La soledad...
puede ser mala consejera, dicen por ahí...pero la vida no puede ser de una sola manera, no hay sólo blanco y sólo negro en nada...menos en las cosas que nos motivan. No podemos vivir en algarabía total, y andar siempre por ahí rodeados de gente, en algún momento nuestro yo pide a gritos un momento de soledad.
Me gustan esos ratos...aunque soy gente de estar entre la gente...disfruto y mucho! aquellos en que puedo pensar sin interrupciones, porque en esos momentos me reflexiono cosas que en las prisas de los días no tomo muy en cuenta y sobretodo...porque yo disfruto enormemente de mi propia compañía.
Pensar en lo que ha ocurrido, en lo que quisiera ocurriera en el futuro, en tomarme pequeñas decisiones sobre cosas que merecen bien un poco de reflexión o el solo pensarlas...me gusta éso, y ese momento para mí suele ser cada mañana...
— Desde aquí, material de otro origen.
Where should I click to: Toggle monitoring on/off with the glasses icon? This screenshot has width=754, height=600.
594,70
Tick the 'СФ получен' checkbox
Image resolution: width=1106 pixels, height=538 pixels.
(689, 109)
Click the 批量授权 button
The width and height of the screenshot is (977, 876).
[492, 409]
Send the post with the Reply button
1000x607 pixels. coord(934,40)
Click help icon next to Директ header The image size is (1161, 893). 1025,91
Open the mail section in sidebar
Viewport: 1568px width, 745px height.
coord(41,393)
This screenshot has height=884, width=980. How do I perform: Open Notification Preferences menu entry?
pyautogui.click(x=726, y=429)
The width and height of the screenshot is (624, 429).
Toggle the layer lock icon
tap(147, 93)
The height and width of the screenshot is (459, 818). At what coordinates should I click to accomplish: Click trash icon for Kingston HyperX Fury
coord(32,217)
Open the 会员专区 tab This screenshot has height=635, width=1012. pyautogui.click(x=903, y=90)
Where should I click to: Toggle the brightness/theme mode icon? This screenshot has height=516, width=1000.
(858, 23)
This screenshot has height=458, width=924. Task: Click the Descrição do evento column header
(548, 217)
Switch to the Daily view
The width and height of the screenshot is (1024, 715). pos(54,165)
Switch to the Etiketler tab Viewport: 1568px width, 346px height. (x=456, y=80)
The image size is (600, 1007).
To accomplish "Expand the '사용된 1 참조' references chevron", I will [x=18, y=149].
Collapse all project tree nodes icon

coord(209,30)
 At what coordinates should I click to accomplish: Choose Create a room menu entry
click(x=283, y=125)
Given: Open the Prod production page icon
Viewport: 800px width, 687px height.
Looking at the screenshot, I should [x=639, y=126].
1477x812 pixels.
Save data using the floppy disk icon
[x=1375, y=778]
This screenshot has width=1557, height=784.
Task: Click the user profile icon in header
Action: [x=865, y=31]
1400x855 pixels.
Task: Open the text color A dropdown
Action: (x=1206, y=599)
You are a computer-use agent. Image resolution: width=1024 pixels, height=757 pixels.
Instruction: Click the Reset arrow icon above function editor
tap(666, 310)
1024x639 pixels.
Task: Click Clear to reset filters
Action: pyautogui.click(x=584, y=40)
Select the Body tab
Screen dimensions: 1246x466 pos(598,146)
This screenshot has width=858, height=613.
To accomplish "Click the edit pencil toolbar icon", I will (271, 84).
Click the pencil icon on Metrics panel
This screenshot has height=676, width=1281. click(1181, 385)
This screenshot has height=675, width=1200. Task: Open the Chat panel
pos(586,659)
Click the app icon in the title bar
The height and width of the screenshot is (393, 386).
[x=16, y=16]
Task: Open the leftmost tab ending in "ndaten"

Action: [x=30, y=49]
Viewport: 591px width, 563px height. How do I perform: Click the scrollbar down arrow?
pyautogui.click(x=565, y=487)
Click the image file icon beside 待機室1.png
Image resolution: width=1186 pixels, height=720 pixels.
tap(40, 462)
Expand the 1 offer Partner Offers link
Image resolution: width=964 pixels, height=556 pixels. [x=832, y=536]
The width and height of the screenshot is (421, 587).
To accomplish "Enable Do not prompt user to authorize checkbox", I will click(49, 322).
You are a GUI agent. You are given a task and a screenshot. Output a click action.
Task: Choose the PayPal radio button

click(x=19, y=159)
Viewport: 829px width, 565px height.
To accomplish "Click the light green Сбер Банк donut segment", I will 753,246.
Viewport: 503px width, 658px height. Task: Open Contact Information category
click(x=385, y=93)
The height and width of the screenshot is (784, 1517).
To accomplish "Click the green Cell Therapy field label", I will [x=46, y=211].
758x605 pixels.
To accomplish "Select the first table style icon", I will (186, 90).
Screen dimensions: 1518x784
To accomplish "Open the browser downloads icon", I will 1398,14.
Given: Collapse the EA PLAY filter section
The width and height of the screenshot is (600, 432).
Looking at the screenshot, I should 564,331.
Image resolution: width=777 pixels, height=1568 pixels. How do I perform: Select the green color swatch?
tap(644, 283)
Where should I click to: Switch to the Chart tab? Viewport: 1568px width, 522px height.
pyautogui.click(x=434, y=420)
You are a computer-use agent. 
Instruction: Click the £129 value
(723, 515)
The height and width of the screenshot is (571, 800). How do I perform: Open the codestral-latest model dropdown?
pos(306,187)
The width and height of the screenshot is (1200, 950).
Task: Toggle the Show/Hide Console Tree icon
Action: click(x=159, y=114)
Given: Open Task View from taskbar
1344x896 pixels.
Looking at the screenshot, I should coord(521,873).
cuando al marchar al trabajo en unos breves momentos estoy sola, sola con la radio que suena...una canción...me pierdo en mis pensamientos, me encuentro a veces lamentándome de algo que hasta ese momento he pensado suficiente y aún y ésto me ocurre mucho, me rio de algún pasaje cómico o algo bueno que me ha pasado.
La soledad supone un momento conmigo misma...pensar, o no pensar, pero sólo estar...sin ruidos, sin preguntas, sin tener que contestar...pensar y ver sin realmente estar haciendolo porque en ese momento no hay espacio más que para mis pensamientos y mis reflexiones.
Me gusta ese tipo de soledad, y ese rato es mi oasís, ya luego debo ocuparme del trabajo y entre muchas personas alrededor...poco silencio y tiempo hay para pensarse nada.